When training with 5% labeled data for all MRI classes and muscle on CT, our optimal pretraining strategy improved Dice scores by over 0.05, compared to fully-supervised learning. In such cases, the Dice score for fully-supervised learning was 0.8 or lower, which suggests a critical performance threshold where inpainting-based SSL can improve segmentation performance over supervised learning. SSL may be beneficial in these cases because the models still have the capacity to learn more meaningful representations, compared to models with Dice scores over 0.8 that may already be saturated in their capacity to represent the underlying image.

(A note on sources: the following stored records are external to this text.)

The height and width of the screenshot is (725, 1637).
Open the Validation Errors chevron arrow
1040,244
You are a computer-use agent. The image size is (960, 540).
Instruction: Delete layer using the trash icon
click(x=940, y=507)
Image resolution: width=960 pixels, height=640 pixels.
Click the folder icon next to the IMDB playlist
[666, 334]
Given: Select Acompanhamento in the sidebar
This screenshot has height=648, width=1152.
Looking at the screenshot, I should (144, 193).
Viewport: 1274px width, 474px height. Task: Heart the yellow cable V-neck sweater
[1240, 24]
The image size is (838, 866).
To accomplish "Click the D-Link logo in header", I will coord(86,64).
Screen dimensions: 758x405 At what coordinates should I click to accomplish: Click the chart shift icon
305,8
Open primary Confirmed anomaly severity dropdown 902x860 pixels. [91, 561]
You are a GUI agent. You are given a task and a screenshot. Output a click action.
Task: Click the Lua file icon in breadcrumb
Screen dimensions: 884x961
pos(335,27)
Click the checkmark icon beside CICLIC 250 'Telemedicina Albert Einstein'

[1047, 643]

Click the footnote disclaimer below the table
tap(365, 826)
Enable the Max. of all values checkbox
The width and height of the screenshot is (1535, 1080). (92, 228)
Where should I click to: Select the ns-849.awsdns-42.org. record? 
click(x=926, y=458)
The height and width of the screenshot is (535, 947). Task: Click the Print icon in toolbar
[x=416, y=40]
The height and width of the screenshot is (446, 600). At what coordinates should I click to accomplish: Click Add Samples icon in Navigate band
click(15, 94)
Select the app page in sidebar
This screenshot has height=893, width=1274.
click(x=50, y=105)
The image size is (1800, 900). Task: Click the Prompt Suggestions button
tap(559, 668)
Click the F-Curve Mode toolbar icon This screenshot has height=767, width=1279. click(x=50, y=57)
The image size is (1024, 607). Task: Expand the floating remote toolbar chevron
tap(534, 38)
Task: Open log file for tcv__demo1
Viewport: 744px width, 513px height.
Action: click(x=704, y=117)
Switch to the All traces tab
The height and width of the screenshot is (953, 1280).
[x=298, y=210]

Importantly, it should be noted that the improvement in segmentation performance with SSL pretraining in label-limited scenarios is on the similar order as prior advances that used complex DL architectures and training strategies [
34,
35,
36]. Comparatively, our proposed SSL training paradigm offers an easy-to-use framework for improving model performance for both MRI and CT without requiring large and difficult to train DL models. Moreover, since we have already investigated different implementation design choices and experimentally determined the best ones, our proposed training paradigm will provide researchers with an implementation of inpainting-based SSL for their own work, without requiring them to spend resources/compute investigating these design choices again. This is especially important as we have shown that simply performing inpainting-based pretraining on the same data that is ordinarily only used for supervised learning improves segmentation accuracy compared to supervised learning only.
Study Limitations
There were a few limitations with this study. Although we investigated two different methods for selecting which pretrained weights to transfer, we did not conduct a systematic study across all possible choices due to computational constraints that made searching over the large search space too inefficient. We also leave other SSL strategies such as contrastive learning to future studies since it requires systematic evaluation of augmentations and sampling strategies. Furthermore, when we investigated the impact of unlabeled data extents on downstream segmentation performance, we did not pretrain our SSL models with equal extents of unlabeled MRI and CT data since we maximized the amount of available MRI data. In addition, our investigations in this work are limited to the U-Net architecture, though future work can explore other powerful segmentation architectures. Finally, we did not experiment with other optimizers potentially better than the ADAM optimizer. Recent studies [
37] have shown that there may be value in optimizers such as Stochastic Gradient Descent for better generalization in natural image classification and that there is potential trade off while choosing different optimizers. We leave the systematic investigation of this issue on medical imaging data for future follow up work.